You’ve probably heard this fact before, but it’s so astonishing that it bears repeating: We know more about the surface of Mars than what’s under Earth’s oceans.
New technology is helping to change that, and you don’t even need a swimsuit to see the results.
Unseen Oceans, the latest exhibit at the American Museum of Natural History opening March 12, starts with visitors standing on the sands of digital beach, then dives into the newly revealed world of deep-sea giants, glowing sharks and into parts of the sea that humans just recently got to see for the first time.

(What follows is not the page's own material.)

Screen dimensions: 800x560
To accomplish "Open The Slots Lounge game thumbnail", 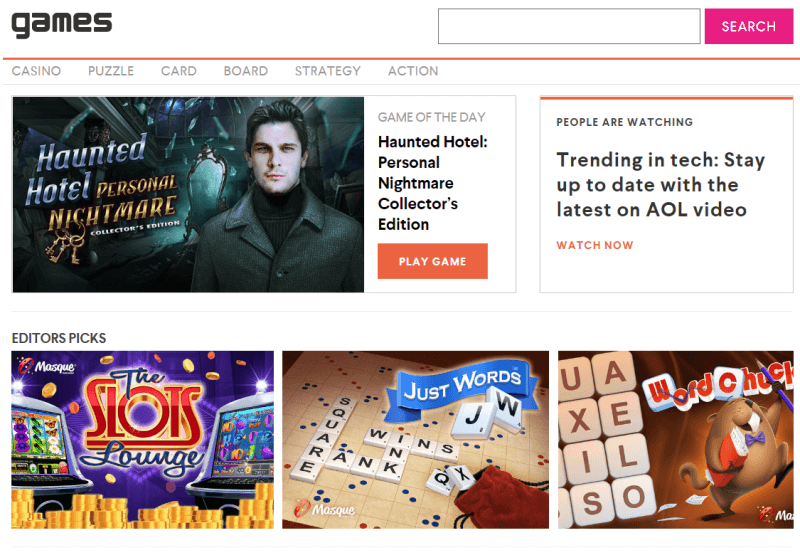I will click(142, 440).
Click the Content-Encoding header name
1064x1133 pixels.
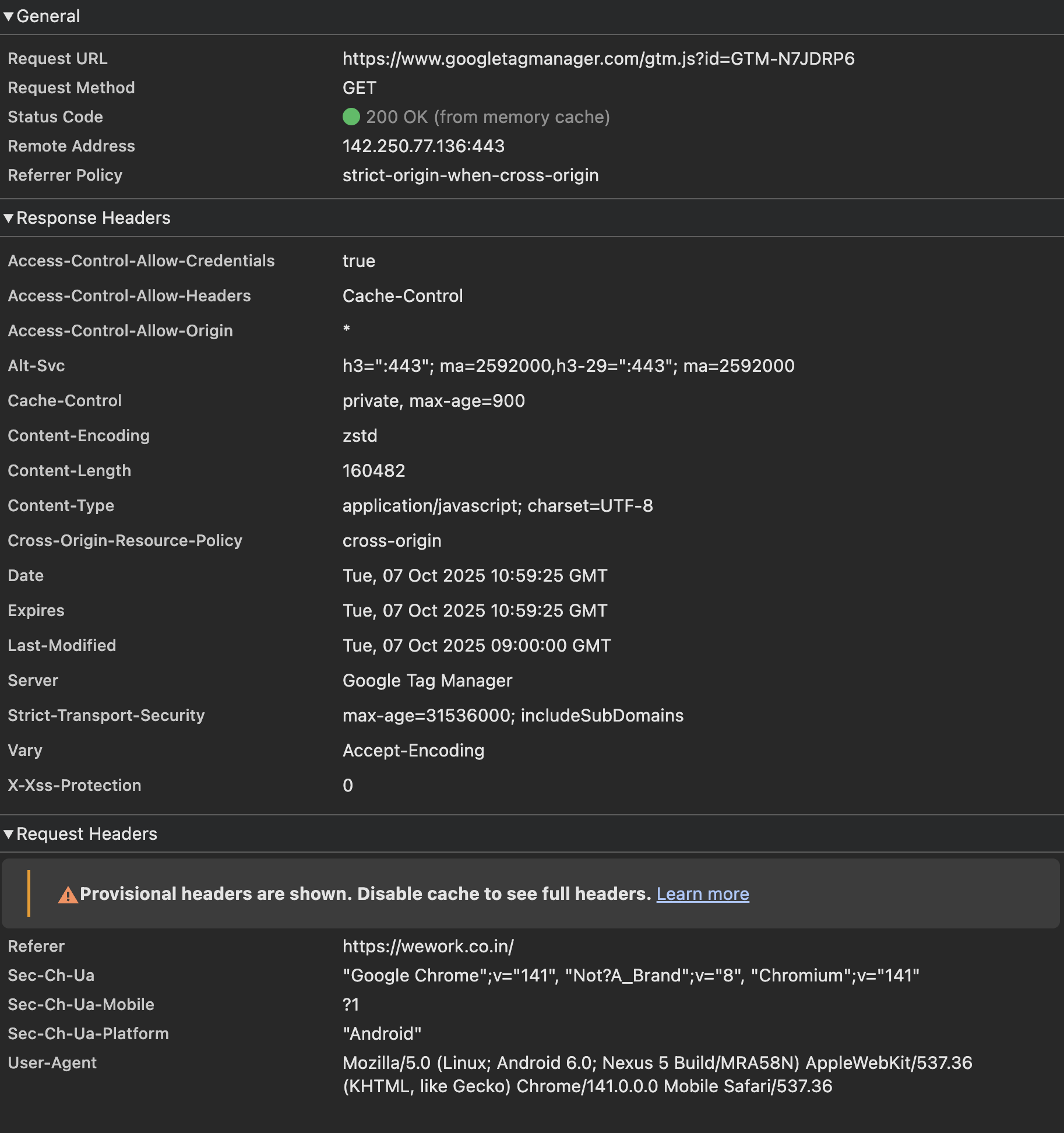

“All life on our planet depends on the oceans, yet they remain one of the last great frontiers,” says museum President Ellen V. Futter. “With Unseen Oceans, visitors can join museum scientists on their high-tech, high-adventure, high-impact fieldwork to see and discover magnificently beautiful, extraordinarily diverse and enormously important creatures living at previously unseen ocean layers.”
Dive into the deepest ocean
Wear your best Jacques Cousteau red beanie to step inside new circular galleries that put you inside various ocean scenes, then reach out and “touch” the biggest creatures in the sea like giant squid and blue whales as they swim by you in true-to-life-size 3D.
There’s a floor-to-ceiling scene of all the various marine species that glow in the dark, as well as an aquarium of live animals like scorpionfish, comb jellies and chain catsharks who we’ve just recently discovered can glow, too.
Adventurers can take a virtual ride in a submarine, then step inside a full-size Triton sub for a photo op. Dig trenches and form islands on a magnetic table with projection screening technology, then take a look at parts of the ocean we’re just seeing for the first time thanks to new advances in robotics and satellites — including a new island that will become part of Hawaii (in 100,000 years, but it’s never too early to be excited about a new beach!)
@SylviaEarle No two fish are alike. Get to know them as individuals. Less than 10% of ocean wildlife remains. And we are changing the chemistry of the ocean. More acid. Less oxygen. So much plastic. @AMNH #OceanLuminaries #GoVeg pic.twitter.com/96u4tWlZbm
— Ea Tamen Perseveravit (@DanielleThys) March 3, 2018
Consider the future
All this undersea fun has a serious message, too. Unseen Oceans is a reminder of everything we don’t yet know about what’s under the water that takes up over 70 percent of our planet’s surface — and growing.
Even as climate change wreaks havoc on our land, it’s having a devastating effect on the ocean, which produces almost half of the Earth’s oxygen and absorbs a significant portion of the greenhouse gases we put out.
Fish populations have plummeted by half since 1970 because of overfishing. Habitat degradation, like corals dying because of warming waters, and dumping trash at sea threaten our waters, which remain largely a mystery: Only about 10 percent of the area covered by the world’s oceans has been mapped.
Though we are in a “golden age of ocean exploration,” as Futter puts it, “At the same time, threats from climate change and pollution, both brought on by human activity, are making [scientists’] work more important and urgent than ever.”
Unseen Oceans is open March 12-Jan. 6, 2019 at the American Museum of Natural History, located at Central Park West and 79th Street. Admission begins at $23.